Time To Go Completely Off The Grid

By Bianca Llerena

Time to build a log cabin, give away all of my belongings, and go completely off the grid. At least, that’s my first thought once I hear the world might fall apart completely as we reach the year 2000.

For some context if you are not aware, the Y2K bug, also called the “millennium bug,” “the year 2000 problem,” and the “Y2K scare,” was the large-scale and somewhat unfounded fear that computers would not be able to handle the changing of the century. Because a lot of dates in data were stored with just the last 2 digits (like how 1997 is just 97), people feared that the computers would revert to 1900 as the date instead of 2000. Power plants, radiation, nuclear energy: all just a few things that were rumored to be doomed.

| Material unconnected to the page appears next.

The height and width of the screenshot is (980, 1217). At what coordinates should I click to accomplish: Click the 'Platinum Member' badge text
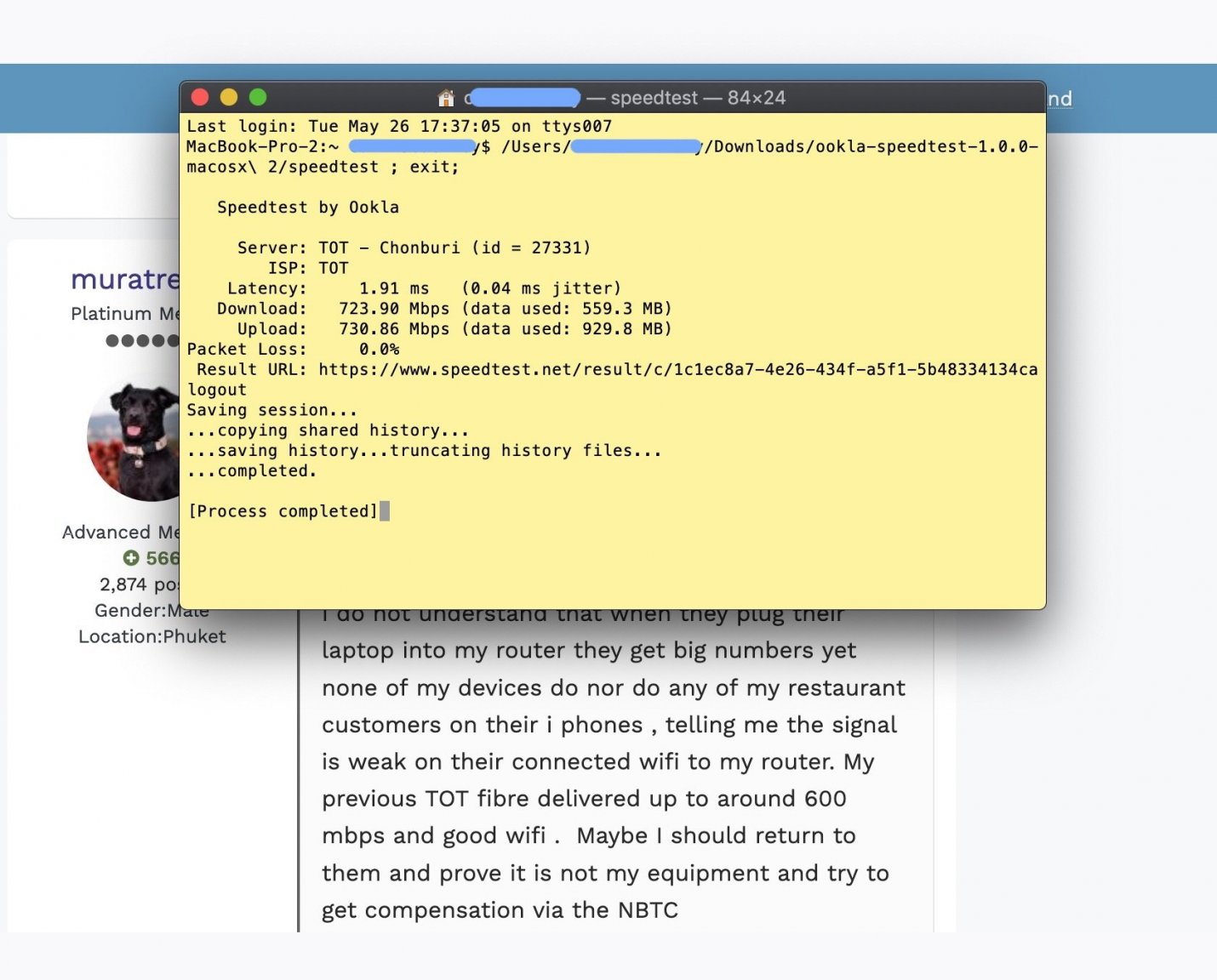click(124, 314)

In reality, it probably wouldn’t bother me if it happened today. I would have been intrigued with the idea and had the news on as I ate my breakfast. But I like to believe that if I had been an adult in 1999 with little experience with computers and phones, I would have planned for the worst. After all, I love planning.

I would have headed to the library (I sold my computer last week), and found the cheapest plot of land in Montana. I would have withdrawn all of my money (to avoid the banking disaster, of course) and headed to the thrift store to score some more CD’s so I could still enjoy music post-apocalypse.

Thankfully, after New Year’s from 1999 to 2000, nothing happened. The scare went away. I wasn’t even alive yet. But if I had been, I would have been oblivious to this; you could have found me deep in the woods somewhere in Montana living off berries, mushrooms, and Nirvana’s 1991 album “Nevermind.”